The most important thing for you to know is that what your husband has done reflects on him, not you.   Sexual orientation is not learned.  Your husband has always been attracted to men, although he may not have been fully aware of it.  The fact that he decided to leave after 25 years does NOT mean you are an undesirable woman.  All it means is that he couldn't hold back his attraction to men any longer.  It's like holding a giant inflatable ball under water.  You can keep it submerged for a very long time...but, inevitably, it pops up to the surface.

Love and sex can be very complicated, especially for men who are not strictly straight or gay.  I can't imagine that your husband doesn't love you.  You spent 25 years together and got along well.  That has to mean something.  People can be fake-nice or fake-loving for short periods of time but not for decades.  This means that every moment of your past was NOT a lie, it just wasn't the full truth.

Were you a cover?

It depends on what you mean by 'cover'.  Some women want to know if their husband had a premeditated plan to use them.  They imagine their husband saying to himself, "I'm gay, but because that's not socially acceptable, I'm going to find a gullible woman to be my beard."

I can only remember one man ever admitting he did that.  Every other man's story has been rooted in wishful thinking or denial.  Wishful thinkers say to themselves, "My attraction to men will go away or won't be important if I marry a woman I love." Deniers don't believe (or don't even comprehend) that they're attracted to men.  In their hearts, their decision to marry a woman is completely sincere.

Based on what you've said, I don't know whether your husband was a wishful thinker or a denier.  I'm not sure that it matters.  You can't fake 25 years of intimacy.  He cares about you...but sexually, he's more attracted to men.

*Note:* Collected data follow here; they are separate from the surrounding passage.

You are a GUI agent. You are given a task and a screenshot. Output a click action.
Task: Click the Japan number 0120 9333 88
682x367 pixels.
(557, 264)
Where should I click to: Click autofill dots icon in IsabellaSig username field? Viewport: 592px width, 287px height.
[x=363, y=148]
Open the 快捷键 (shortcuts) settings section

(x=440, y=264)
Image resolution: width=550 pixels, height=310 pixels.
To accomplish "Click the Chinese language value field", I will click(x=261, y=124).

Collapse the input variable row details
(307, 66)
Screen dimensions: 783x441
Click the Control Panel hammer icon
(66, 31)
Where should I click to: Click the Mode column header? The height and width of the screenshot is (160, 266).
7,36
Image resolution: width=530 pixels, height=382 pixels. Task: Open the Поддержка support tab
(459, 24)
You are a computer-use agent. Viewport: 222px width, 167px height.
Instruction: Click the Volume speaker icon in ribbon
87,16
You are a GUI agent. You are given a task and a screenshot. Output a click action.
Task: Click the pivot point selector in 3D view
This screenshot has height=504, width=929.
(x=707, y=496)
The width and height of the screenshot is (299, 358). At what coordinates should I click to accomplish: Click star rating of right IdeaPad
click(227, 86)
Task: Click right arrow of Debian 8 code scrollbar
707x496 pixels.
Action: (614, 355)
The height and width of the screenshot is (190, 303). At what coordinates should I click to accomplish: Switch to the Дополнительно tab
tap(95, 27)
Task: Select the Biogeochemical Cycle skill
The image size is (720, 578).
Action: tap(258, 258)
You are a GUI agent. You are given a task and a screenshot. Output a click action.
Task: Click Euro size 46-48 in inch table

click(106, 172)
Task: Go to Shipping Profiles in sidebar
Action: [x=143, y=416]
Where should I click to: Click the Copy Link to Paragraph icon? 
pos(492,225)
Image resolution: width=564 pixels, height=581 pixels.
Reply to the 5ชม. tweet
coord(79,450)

Was your life and happiness unimportant? 

This is a difficult question to answer.  Yes, your life is important, but human nature makes us selfish.  A hungry man may be willing to give his food to his starving wife for a long period time, but when does he start to hold back because he convinces himself he's more hungry than she is?

Long periods of denial often play out like a dam breaking.  Everything is fine and then *wham* it's total chaos and disaster.  From your husband's point of view, that's why he blind-sided you.  He wasn't trying to be cruel, or to intentionally ruin your life.  What happened was that his interior dam of denial finally broke.  Once that happened, he basically said, "Your survival is up to you and mine is up to me."  That's a shitty thing to do to another person, especially to someone you've pledged to care about more than any other person, but breaking dams cause panic.  There's no reasonable excuse for what your husband has done, but, it also wasn't something he did out of malice.  Weakness yes, malice, no.

Did it repulse him to be with you?

Probably not.

Think about this: if you, as a woman, loved another woman, but were not sexually attracted to her, would you be repulsed by her?  Lack of attraction is very different from repulsion.  It seems to me that if your husband was actually repulsed he would've asked for a divorce many years ago.

Anonymous, you might not fully realize it, but you're in a state of shock.  It's going to take time for you to adjust to what's happened.  During this very difficult time you need to take care of yourself.  Don't worry about your husband - worry about you.  Toward that end, please know that you are not alone in this situation.  Sadly, there are many other straight wives out there.  Only they can truly know how it feels to be blind-sided the way you have been.  Don't hesitate to seek their support.  A number of cities have local support groups, and even if yours doesn't, there are several places to go on the Internet to talk to other women in your exact situation.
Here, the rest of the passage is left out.